Ankit Tyagi says the team is continually working to improve in order to place in the top five again next year. (PHOTO CREDIT: SBU SOLAR BOAT TEAM)
Ankit Tyagi says the team is continually working to improve in order to place in the top five again next year. (PHOTO CREDIT: SBU SOLAR BOAT TEAM)

Stony Brook’s Solar Boat Team placed fifth and won the most improved team award at this year’s Institute of Electrical and Electronics Engineers Solar Splash Competition in Cedar Falls, Iowa.
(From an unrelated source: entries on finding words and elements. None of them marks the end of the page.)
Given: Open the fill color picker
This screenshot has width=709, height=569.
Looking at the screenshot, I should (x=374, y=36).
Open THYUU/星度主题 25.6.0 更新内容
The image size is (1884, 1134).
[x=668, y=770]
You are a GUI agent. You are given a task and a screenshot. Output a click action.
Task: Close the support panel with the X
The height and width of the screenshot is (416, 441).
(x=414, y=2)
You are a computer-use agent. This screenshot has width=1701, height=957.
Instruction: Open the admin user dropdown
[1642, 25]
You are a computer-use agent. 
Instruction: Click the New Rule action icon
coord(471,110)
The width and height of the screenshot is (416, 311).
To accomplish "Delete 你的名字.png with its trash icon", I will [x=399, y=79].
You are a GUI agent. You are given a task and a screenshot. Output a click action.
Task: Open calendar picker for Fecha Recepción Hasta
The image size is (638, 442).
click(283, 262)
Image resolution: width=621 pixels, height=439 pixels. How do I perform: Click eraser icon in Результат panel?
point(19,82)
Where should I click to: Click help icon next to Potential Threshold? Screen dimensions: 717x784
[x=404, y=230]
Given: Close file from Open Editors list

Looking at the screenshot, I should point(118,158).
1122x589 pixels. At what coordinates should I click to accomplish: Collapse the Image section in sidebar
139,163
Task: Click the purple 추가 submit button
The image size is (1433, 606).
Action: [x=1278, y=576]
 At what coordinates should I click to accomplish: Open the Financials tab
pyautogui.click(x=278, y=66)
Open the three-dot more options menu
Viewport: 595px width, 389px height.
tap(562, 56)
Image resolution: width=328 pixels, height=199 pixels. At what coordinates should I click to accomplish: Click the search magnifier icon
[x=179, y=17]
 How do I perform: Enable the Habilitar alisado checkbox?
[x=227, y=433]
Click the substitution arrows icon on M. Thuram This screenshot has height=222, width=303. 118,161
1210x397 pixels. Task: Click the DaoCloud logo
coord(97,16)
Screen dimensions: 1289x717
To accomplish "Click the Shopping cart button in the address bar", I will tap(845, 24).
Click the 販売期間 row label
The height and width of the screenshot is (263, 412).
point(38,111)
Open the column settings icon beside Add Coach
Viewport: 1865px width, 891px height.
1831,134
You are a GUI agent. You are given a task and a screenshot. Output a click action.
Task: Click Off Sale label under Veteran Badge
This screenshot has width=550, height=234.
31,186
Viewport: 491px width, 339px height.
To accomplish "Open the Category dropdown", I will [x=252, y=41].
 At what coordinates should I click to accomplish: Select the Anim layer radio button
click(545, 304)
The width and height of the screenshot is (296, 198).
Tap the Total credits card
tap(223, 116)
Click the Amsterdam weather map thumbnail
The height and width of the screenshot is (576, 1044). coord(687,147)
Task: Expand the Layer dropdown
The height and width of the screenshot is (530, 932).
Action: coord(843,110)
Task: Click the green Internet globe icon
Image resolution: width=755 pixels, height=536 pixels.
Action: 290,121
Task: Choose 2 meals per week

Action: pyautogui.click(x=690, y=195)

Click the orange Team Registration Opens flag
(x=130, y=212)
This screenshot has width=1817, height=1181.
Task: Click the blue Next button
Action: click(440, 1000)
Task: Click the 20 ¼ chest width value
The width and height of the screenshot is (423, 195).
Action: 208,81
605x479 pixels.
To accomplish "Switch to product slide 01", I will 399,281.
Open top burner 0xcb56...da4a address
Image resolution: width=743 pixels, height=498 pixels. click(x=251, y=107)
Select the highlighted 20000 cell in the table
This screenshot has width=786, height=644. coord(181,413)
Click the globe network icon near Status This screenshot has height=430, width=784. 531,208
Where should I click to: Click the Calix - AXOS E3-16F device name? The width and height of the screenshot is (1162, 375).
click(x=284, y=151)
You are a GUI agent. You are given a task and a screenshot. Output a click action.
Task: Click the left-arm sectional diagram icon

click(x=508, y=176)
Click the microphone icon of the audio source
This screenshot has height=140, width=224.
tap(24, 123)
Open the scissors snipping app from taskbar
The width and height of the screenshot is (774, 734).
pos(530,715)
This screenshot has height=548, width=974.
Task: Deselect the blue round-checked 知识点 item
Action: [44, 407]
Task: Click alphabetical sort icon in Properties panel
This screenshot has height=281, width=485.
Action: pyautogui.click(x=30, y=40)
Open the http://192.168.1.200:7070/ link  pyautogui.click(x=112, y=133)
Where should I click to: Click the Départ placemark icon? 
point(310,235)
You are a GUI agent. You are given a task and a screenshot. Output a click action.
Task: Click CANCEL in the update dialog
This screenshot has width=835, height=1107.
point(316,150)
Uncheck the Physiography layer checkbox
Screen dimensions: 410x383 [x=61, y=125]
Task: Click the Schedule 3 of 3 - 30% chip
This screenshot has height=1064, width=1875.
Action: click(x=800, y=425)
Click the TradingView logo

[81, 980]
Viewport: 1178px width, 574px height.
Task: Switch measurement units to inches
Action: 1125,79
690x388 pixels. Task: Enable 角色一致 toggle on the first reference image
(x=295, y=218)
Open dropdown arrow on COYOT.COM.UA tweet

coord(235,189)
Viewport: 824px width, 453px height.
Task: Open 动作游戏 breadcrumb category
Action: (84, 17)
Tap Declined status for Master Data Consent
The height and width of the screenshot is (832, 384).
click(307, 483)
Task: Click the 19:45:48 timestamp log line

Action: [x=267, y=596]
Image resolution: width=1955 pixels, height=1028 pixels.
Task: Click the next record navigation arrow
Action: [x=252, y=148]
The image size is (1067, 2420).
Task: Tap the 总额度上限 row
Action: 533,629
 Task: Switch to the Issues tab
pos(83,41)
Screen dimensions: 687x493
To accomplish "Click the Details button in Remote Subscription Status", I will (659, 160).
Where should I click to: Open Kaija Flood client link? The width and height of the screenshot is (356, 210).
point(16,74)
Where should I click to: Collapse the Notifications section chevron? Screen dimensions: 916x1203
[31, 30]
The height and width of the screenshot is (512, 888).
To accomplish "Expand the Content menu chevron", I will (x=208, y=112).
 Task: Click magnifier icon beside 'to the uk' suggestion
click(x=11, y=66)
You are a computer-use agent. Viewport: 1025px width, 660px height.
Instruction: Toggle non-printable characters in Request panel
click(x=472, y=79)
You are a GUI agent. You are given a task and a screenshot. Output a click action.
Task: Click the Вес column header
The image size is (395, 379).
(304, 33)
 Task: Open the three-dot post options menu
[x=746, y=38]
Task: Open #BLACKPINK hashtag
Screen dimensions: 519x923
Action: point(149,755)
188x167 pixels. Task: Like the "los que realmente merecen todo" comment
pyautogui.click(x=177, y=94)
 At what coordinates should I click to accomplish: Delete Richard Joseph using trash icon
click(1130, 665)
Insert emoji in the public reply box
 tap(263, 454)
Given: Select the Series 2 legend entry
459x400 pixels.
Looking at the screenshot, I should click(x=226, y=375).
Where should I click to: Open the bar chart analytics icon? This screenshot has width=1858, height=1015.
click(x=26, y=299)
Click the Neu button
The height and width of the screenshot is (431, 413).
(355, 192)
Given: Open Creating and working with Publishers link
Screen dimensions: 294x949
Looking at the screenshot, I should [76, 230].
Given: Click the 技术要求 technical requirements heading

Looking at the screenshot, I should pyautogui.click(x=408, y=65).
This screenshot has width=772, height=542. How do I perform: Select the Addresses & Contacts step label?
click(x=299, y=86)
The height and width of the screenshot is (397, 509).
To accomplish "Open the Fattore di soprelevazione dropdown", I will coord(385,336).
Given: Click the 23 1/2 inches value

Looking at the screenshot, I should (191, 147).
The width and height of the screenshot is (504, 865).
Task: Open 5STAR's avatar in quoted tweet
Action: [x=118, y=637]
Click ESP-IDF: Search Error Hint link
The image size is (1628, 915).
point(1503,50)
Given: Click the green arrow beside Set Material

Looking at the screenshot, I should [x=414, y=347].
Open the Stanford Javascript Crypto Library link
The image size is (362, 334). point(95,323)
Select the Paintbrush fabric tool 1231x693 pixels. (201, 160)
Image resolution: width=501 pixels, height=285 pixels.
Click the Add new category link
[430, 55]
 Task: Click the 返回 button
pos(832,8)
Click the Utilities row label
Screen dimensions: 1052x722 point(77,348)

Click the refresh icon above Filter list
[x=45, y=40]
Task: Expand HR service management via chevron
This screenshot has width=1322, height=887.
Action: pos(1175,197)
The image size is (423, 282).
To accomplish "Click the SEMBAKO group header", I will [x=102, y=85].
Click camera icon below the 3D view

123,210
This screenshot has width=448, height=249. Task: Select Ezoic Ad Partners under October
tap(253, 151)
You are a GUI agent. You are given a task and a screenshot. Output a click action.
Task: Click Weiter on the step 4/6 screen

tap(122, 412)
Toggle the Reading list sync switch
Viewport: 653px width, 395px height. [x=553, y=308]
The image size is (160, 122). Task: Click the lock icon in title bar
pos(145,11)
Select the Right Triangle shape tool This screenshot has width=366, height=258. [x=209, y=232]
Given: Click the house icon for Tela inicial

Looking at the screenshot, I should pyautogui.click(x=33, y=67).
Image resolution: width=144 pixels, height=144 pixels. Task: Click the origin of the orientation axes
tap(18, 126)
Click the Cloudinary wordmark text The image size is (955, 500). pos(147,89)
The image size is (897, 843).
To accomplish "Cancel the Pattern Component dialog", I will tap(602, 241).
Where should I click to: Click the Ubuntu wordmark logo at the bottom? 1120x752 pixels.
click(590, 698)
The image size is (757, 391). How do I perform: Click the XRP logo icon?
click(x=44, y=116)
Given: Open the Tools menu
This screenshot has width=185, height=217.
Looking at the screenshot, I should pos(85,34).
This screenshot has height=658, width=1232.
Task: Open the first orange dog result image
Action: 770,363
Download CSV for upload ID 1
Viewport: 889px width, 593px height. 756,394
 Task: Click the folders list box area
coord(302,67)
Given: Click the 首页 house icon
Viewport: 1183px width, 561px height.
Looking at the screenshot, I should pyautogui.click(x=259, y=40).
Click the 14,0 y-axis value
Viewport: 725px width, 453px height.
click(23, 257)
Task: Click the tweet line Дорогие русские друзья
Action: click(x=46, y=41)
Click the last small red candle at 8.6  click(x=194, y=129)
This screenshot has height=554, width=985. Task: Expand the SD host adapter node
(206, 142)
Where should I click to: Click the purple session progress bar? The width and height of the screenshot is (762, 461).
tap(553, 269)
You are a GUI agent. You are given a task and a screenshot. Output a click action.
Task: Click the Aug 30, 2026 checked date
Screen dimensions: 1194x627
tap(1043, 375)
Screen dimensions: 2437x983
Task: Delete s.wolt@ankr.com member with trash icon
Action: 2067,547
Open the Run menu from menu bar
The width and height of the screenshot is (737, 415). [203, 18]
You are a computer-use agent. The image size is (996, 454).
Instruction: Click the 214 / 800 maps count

“I think that being recognized as most improved team doesn’t really stop us from improving,” senior mechanical engineering major Ankit Tyagi, president of the Solar Boat Team, said. “This is because we already know that there are a few things in the boat that we want to improve so we can be in the top five again next year.”

The Solar Boat Team is a “College of Engineering and Applied Sciences-based club,” founded in 1994, “that works together to design, build, test, and compete a solar-powered race boat,” as described by the Stony Brook Website.

According to the Solar Boat Team’s website, they accredit this year’s success to “improved drivetrain, solar panels, and the electrical system of the boat, improving endurance and speed.”

Last year, they competed with a redesigned carbon fiber boat, which was 30 pounds and approximately 90 percent lighter than the 2010 hull.

“The boat was handmade with a carbon fiber hull,” David Westerfeld, Adjunct Professor in the Department of Electrical Computer Engineering and supporter of the team. “It was a design that was made last year for the first time and it did very well.”

This year, they used this carbon fiber idea and improved it into a winning design. They used the carbon fiber and made it into a mold, which took three months to make.

“We learned a lot of new techniques as opposed to last year where we were just trying out new things,” Tyagi said.  “We were thinking about making a new hull this year by making a new design. We are also looking to make our own solar panel.”

When it comes to the competition the only “big rule” according to Westerfeld is “that you have to use solar cells to charge the boat.”

From there, the boat’s overall score is totaled from their performance in a slalom course, where the team placed third, endurance and sprint challenges, and a qualifying round, where they placed second.

Other factors that go into the score are a technical report, visual presentation and boat design.

The competition usually is over a five-day period, but this year due to heavy thunderstorms and tornadoes the team only got to compete three days.

This year the team also had the opportunity to test their boat on Lake Ronkonkoma before the competition and make improvements, which is a rarity due to usual incompleteness of the boat in advance of the race.

Each fall the team starts working on the boat after they receive funding from industry supporters like the College of Engineering and the Department of Mechanical Engineering.

“At Stony Brook we have always done it differently,” Westerfeld said. “We always have a very passionate bunch of people working on [the boats] and each year the teams come up with the designs together.”

As the fall semester commences, the club is hoping to recruit new members, whether they are engineering majors or not, to help with designs and building.